The Man Who Broke Reality
Niels Bohr and the Making of Modern Physics
From the brilliant Philip Ball, a thrilling biography of Nobel Prize–winning Dutch physicist Niels Bohr, the most radical quantum mechanician of all.
In the first half of the twentieth century, the tremendous energy locked up in the nuclei of atoms was discovered and then liberated, bringing both the promise of utopia and the threat of apocalypse. The dawn of the nuclear age is often associated with Albert Einstein, whose iconic equation E=mc2 revealed the staggering energy available from radioactive transformation, or with J. Robert Oppenheimer, who led the project at Los Alamos to build the first nuclear bombs.
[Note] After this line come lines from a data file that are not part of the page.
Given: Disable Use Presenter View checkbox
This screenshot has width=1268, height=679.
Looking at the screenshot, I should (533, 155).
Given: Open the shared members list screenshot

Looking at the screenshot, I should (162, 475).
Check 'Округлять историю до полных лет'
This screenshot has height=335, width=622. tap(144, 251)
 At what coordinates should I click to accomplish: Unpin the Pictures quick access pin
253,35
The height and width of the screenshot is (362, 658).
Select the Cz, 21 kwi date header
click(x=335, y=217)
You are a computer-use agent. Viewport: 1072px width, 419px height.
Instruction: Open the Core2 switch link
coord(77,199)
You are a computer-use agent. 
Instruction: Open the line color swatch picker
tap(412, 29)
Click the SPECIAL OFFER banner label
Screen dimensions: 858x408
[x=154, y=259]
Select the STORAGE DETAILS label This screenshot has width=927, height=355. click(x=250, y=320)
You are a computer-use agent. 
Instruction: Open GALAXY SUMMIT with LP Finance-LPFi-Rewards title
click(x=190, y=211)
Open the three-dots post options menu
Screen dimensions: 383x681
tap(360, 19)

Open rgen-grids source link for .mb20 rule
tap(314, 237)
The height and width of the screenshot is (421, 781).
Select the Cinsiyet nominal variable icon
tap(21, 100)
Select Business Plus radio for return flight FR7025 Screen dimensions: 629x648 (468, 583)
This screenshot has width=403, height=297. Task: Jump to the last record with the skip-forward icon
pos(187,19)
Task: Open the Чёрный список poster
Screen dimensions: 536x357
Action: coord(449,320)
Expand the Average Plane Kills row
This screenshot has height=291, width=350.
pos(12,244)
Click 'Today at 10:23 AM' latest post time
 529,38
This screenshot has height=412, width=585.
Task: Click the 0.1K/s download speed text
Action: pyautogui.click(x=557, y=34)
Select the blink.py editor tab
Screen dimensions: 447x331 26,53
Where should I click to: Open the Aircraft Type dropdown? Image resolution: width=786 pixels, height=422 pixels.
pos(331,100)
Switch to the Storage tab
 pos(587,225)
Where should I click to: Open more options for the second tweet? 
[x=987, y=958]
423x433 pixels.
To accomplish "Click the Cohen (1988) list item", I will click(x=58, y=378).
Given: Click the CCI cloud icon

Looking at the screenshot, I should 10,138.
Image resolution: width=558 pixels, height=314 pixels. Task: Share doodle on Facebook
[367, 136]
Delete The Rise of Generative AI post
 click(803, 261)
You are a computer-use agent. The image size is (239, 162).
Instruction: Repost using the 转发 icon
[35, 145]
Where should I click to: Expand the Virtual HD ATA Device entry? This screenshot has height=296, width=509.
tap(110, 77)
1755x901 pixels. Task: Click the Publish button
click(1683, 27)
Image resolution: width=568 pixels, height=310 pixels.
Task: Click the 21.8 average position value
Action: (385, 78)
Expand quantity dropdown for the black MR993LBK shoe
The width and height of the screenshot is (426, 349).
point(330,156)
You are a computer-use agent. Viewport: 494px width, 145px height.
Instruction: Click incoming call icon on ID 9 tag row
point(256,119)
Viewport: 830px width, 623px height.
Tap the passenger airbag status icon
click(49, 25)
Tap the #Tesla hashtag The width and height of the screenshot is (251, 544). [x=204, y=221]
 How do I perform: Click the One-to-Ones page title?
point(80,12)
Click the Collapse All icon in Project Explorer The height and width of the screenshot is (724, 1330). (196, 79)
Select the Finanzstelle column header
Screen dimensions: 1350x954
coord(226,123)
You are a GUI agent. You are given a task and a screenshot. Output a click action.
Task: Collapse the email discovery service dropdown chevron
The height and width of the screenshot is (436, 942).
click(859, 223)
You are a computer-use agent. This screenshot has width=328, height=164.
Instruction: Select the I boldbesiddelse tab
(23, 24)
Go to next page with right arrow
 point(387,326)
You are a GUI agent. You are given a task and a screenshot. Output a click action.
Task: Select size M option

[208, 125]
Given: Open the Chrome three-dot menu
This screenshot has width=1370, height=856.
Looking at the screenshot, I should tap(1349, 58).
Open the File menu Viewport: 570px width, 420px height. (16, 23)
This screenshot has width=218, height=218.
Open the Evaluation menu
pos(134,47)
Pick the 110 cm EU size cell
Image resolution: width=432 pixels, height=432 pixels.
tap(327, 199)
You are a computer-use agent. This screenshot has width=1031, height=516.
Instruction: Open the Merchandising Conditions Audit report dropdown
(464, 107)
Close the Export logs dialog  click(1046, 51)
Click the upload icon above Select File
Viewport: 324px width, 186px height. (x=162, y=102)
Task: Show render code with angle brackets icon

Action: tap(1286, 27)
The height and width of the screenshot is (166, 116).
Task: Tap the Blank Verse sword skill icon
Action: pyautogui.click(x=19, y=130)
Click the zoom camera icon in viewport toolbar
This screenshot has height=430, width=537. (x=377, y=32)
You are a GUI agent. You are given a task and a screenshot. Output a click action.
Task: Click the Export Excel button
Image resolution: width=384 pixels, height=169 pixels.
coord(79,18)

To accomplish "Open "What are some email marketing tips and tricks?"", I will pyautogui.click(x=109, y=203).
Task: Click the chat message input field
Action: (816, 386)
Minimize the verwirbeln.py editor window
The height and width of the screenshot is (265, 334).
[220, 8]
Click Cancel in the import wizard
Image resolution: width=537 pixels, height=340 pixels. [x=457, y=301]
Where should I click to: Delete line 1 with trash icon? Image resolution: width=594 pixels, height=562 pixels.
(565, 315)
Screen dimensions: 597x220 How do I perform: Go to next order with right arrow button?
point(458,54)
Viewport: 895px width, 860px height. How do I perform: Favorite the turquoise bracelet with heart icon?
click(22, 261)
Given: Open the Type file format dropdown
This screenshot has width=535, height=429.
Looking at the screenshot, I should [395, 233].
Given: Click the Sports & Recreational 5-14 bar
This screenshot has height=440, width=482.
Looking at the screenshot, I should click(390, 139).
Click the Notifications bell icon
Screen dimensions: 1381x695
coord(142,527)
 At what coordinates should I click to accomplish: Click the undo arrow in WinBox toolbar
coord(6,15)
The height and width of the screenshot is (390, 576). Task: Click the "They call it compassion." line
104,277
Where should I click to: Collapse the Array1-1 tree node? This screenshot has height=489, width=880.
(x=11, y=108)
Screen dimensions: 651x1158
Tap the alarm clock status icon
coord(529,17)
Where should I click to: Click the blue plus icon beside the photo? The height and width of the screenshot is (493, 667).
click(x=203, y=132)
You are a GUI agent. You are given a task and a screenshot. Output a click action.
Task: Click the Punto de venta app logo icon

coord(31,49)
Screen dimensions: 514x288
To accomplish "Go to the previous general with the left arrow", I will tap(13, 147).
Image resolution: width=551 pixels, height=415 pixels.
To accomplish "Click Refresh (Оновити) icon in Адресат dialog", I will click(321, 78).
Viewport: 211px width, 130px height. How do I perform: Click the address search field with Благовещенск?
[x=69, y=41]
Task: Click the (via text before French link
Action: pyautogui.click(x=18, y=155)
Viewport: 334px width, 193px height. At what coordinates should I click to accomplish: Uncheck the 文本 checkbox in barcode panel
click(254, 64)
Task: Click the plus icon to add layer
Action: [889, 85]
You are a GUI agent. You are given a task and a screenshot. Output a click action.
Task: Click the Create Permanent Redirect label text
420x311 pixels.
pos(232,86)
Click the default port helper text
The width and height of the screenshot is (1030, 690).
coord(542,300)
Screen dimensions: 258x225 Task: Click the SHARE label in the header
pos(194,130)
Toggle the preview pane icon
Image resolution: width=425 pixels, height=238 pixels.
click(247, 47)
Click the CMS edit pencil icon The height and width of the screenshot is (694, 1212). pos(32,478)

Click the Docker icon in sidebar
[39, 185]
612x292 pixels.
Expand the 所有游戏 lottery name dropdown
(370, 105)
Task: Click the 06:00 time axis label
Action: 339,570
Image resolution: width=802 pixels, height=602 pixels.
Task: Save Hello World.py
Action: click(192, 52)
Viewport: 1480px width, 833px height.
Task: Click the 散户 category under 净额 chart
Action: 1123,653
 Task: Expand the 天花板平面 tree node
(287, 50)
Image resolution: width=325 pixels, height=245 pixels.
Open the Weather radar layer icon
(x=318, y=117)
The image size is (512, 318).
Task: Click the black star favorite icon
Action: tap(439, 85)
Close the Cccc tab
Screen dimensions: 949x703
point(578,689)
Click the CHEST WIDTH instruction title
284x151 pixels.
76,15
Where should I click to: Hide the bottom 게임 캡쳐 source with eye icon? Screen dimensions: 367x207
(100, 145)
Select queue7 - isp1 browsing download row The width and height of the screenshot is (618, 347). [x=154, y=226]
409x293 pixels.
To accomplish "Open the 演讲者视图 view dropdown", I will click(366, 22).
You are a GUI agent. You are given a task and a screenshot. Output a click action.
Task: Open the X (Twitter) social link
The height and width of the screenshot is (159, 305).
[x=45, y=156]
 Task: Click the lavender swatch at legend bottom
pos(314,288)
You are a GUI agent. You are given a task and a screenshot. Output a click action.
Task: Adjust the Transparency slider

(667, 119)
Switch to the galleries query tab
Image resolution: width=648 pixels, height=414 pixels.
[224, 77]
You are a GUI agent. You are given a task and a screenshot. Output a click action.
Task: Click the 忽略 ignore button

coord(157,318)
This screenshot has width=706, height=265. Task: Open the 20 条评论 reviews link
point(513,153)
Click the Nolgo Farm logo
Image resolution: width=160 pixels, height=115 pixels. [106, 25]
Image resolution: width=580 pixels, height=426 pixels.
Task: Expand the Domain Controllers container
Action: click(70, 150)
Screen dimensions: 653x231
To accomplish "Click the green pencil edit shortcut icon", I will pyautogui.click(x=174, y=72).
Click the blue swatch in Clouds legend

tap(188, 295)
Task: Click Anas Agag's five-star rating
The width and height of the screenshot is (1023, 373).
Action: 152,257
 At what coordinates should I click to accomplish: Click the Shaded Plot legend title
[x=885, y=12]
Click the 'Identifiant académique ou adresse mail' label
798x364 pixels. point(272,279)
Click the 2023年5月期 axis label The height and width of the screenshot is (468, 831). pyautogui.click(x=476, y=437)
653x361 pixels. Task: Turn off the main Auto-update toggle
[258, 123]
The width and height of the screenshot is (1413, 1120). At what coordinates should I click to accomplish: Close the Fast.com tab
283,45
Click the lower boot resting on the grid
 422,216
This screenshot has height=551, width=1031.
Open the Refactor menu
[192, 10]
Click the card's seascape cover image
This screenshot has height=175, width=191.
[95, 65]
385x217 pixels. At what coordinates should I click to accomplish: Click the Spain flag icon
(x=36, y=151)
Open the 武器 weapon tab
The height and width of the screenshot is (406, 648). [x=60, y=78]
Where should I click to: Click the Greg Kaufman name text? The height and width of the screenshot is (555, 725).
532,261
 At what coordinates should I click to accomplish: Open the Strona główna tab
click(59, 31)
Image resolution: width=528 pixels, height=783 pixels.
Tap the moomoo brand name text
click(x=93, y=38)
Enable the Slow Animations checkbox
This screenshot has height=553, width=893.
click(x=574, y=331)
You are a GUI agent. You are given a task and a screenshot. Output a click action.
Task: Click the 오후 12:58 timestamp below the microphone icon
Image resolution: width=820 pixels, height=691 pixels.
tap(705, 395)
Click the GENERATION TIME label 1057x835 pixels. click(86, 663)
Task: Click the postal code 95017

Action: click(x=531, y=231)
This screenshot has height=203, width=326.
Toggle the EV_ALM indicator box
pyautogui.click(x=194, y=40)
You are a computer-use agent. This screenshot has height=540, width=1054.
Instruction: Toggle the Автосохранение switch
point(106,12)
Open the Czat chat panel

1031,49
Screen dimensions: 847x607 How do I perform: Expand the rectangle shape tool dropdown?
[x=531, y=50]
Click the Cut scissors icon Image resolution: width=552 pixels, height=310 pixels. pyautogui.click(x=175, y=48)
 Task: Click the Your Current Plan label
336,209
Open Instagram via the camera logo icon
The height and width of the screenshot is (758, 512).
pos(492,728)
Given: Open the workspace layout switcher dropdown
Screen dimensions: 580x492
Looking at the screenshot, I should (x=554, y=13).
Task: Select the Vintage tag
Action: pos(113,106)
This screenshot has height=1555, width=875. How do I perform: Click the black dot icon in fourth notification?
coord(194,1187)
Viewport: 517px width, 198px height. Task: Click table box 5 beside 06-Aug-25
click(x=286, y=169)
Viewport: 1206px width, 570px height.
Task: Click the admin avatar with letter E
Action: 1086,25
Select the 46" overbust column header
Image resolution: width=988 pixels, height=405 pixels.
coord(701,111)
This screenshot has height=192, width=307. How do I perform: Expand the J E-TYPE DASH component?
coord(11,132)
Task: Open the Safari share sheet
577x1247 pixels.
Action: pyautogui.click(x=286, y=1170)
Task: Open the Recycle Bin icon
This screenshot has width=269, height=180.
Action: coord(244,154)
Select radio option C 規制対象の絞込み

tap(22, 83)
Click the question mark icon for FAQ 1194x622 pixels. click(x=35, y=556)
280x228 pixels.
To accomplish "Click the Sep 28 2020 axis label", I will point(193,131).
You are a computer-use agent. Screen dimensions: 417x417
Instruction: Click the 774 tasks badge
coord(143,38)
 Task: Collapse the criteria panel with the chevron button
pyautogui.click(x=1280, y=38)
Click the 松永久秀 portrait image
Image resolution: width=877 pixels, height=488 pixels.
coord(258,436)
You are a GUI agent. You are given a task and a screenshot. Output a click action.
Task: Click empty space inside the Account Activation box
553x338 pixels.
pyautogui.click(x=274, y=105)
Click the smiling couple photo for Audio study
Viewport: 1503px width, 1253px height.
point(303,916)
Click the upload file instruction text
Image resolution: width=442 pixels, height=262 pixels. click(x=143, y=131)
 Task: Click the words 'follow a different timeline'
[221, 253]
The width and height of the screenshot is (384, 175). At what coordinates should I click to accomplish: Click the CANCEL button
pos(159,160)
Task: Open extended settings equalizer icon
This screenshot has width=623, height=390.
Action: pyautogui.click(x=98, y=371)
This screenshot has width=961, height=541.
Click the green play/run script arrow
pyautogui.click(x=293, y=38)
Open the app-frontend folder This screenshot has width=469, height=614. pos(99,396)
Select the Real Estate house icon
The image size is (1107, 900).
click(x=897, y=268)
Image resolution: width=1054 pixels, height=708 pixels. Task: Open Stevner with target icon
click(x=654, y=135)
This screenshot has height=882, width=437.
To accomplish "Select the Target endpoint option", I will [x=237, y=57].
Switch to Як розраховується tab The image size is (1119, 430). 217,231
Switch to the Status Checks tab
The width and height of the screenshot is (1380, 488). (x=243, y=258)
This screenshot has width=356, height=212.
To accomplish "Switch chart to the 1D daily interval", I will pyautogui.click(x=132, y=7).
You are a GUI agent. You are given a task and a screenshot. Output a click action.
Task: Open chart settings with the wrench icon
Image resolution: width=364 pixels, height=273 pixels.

But the person who arguably did more than any other to shape the Promethean era in which we now live was the Danish physicist Niels Bohr.
In The Man Who Broke Reality, renowned science communicator Philip Ball reveals that it was Bohr who first explained the physics of the nuclear atom, and it was his model of the atom’s dense nucleus that enabled scientists to understand how it split apart. He also shows how Bohr was the central figure in the development of quantum mechanics, the hundred-year-old theory of matter and energy that destabilized centuries of thinking, not just about the microscopic nature of the world, but about physical reality itself.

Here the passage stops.